#### EXERCISE AIM:
When you reach the line with "Click the italic Good Inside book title", start repeating the lines exactly and keep going to the end of the records, but drop every picture.

[Records from a data source]
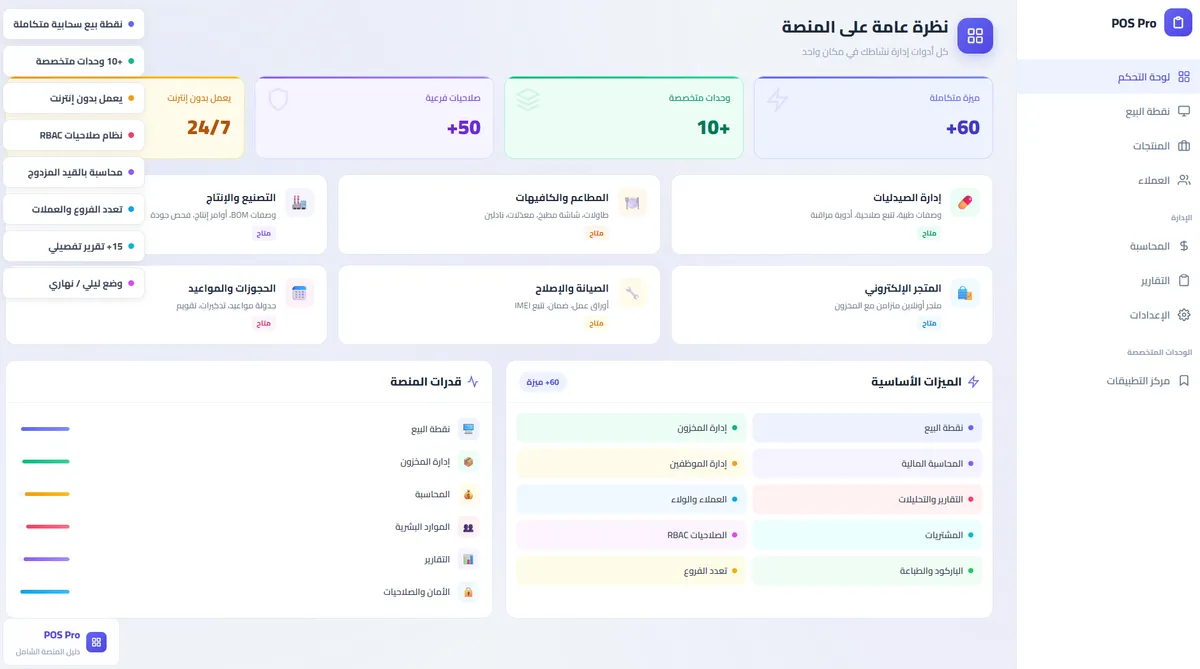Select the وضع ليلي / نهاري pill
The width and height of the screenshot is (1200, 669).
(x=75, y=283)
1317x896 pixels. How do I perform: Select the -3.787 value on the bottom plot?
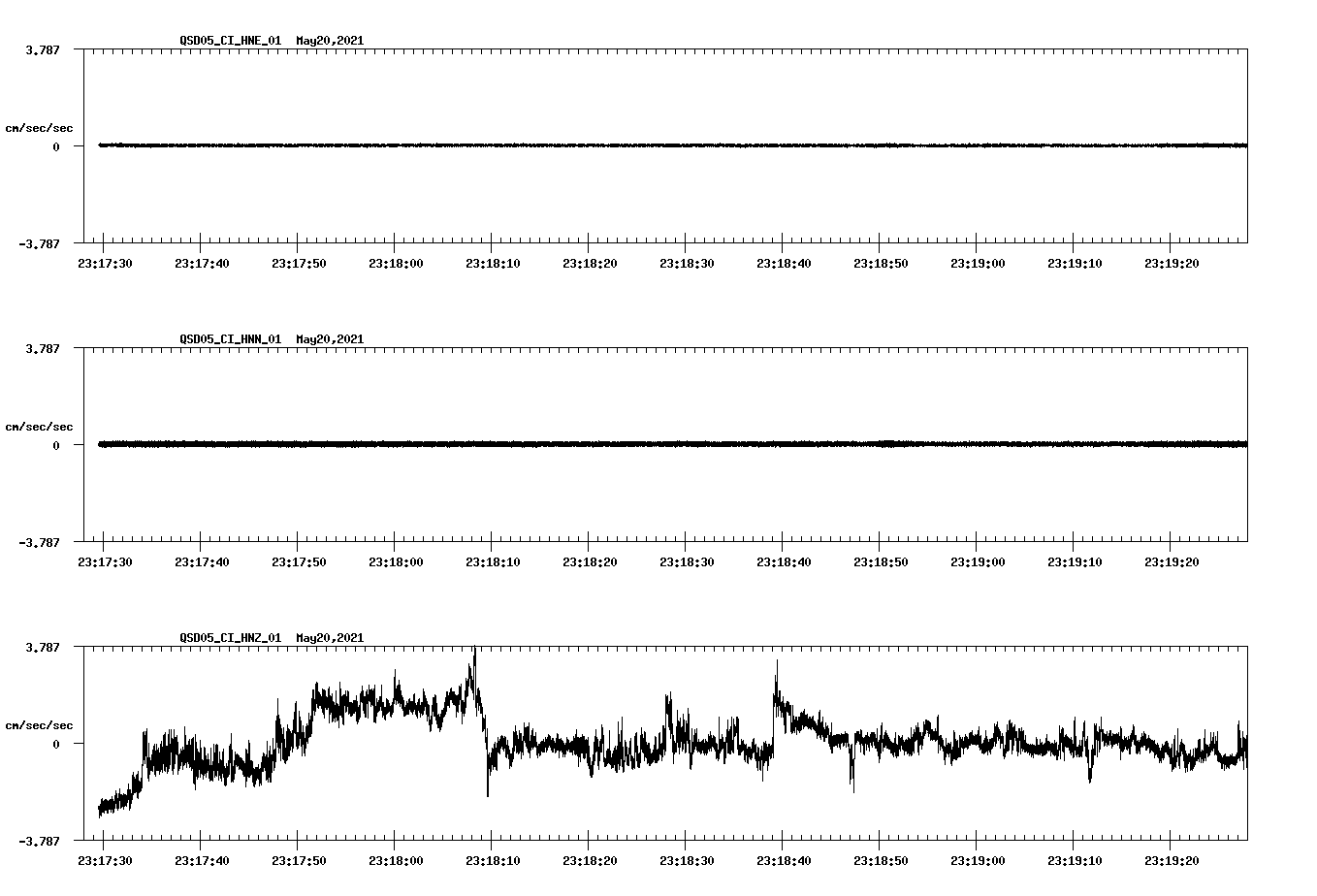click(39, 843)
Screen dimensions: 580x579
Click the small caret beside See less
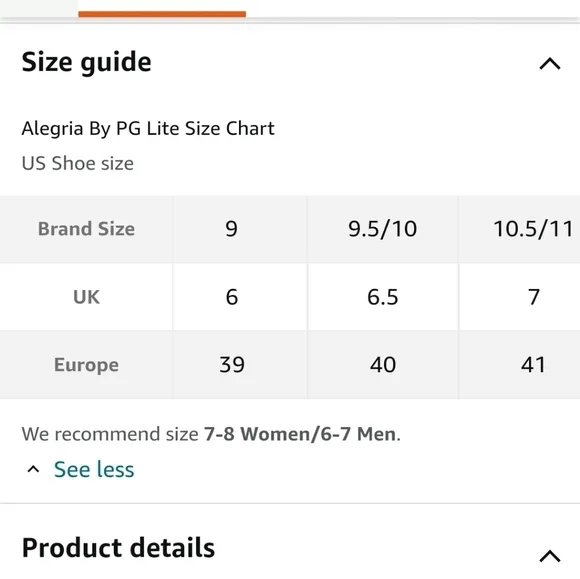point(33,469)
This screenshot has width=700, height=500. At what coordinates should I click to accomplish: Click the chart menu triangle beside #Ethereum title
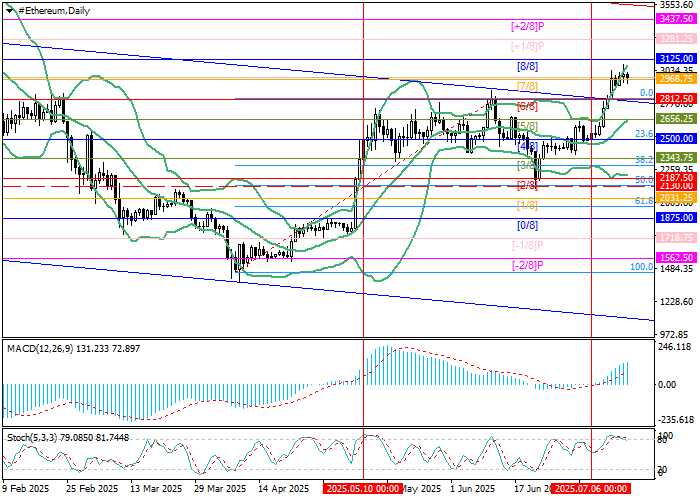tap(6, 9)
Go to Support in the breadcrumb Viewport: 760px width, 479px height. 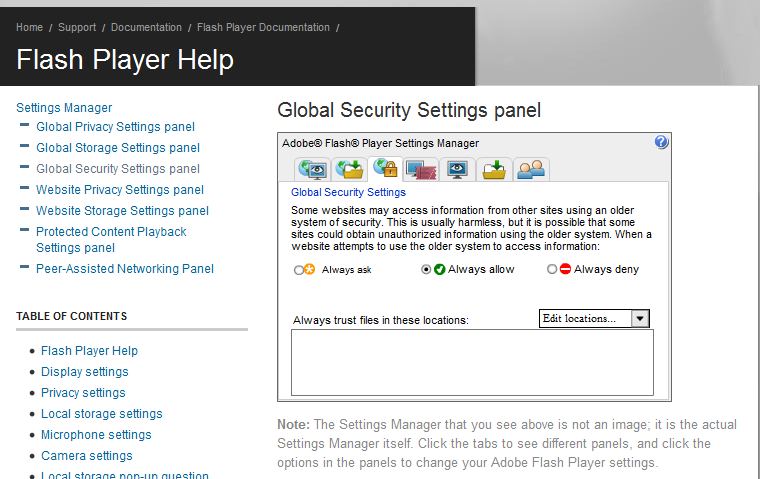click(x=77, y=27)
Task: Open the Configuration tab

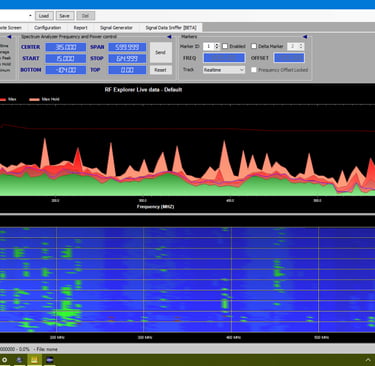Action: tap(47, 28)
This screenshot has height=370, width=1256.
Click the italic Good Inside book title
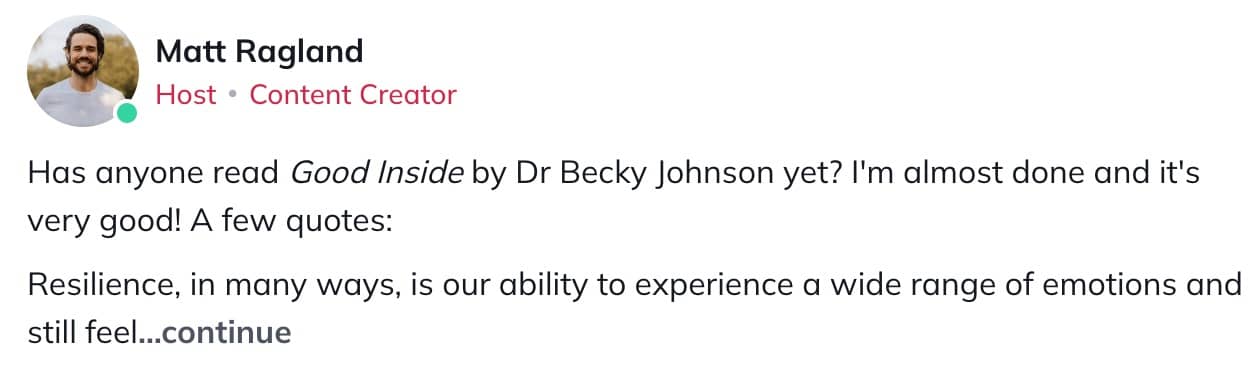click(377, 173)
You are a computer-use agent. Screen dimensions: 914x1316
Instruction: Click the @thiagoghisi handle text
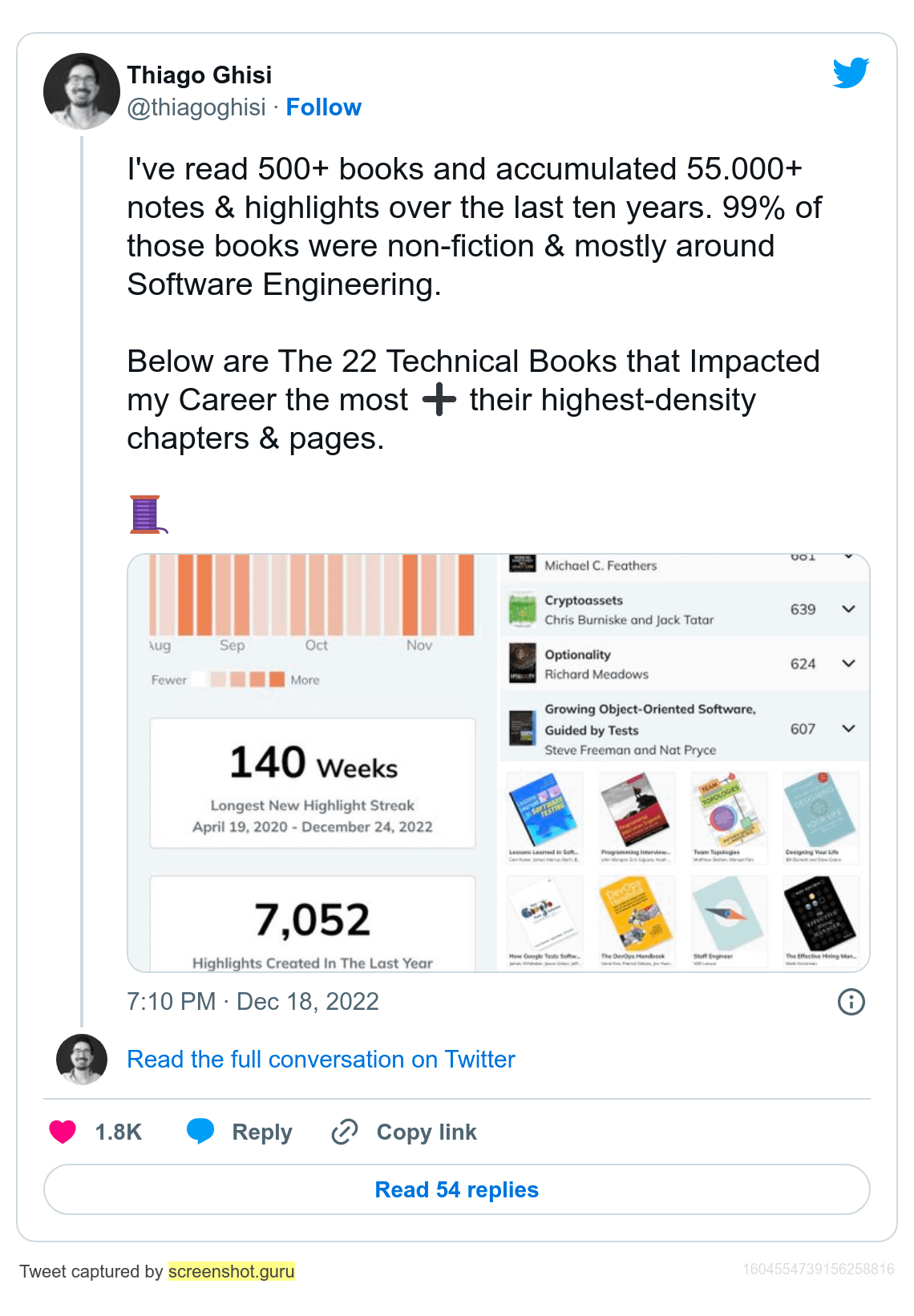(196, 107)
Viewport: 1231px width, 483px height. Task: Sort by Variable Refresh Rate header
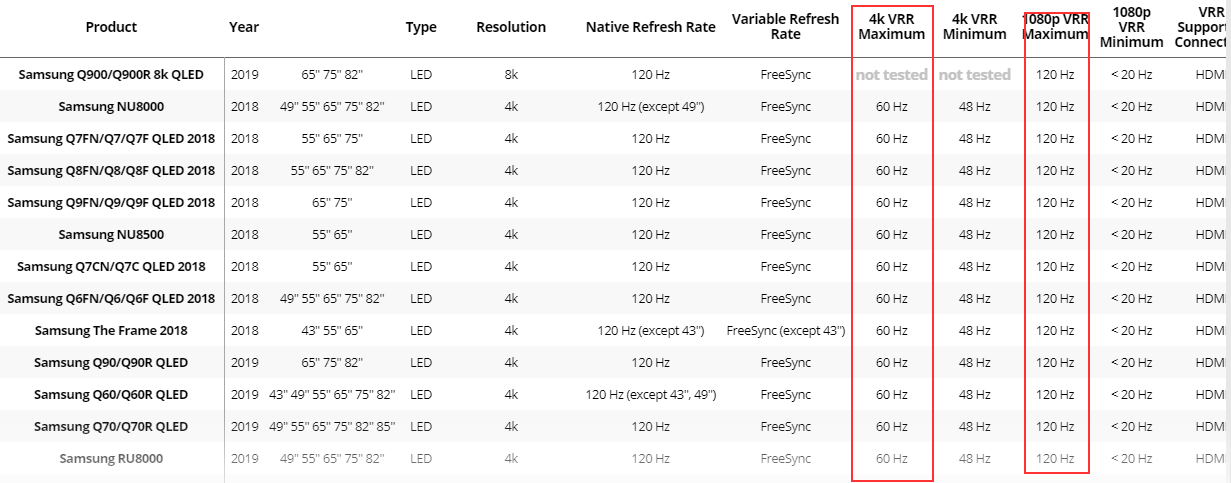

#### TASK SOLUTION:
Click the italic Good Inside book title
click(377, 173)
You are a computer-use agent. Screen dimensions: 914x1316
Instruction: Click the @thiagoghisi handle text
(196, 107)
Viewport: 1231px width, 483px height. Task: Sort by Variable Refresh Rate header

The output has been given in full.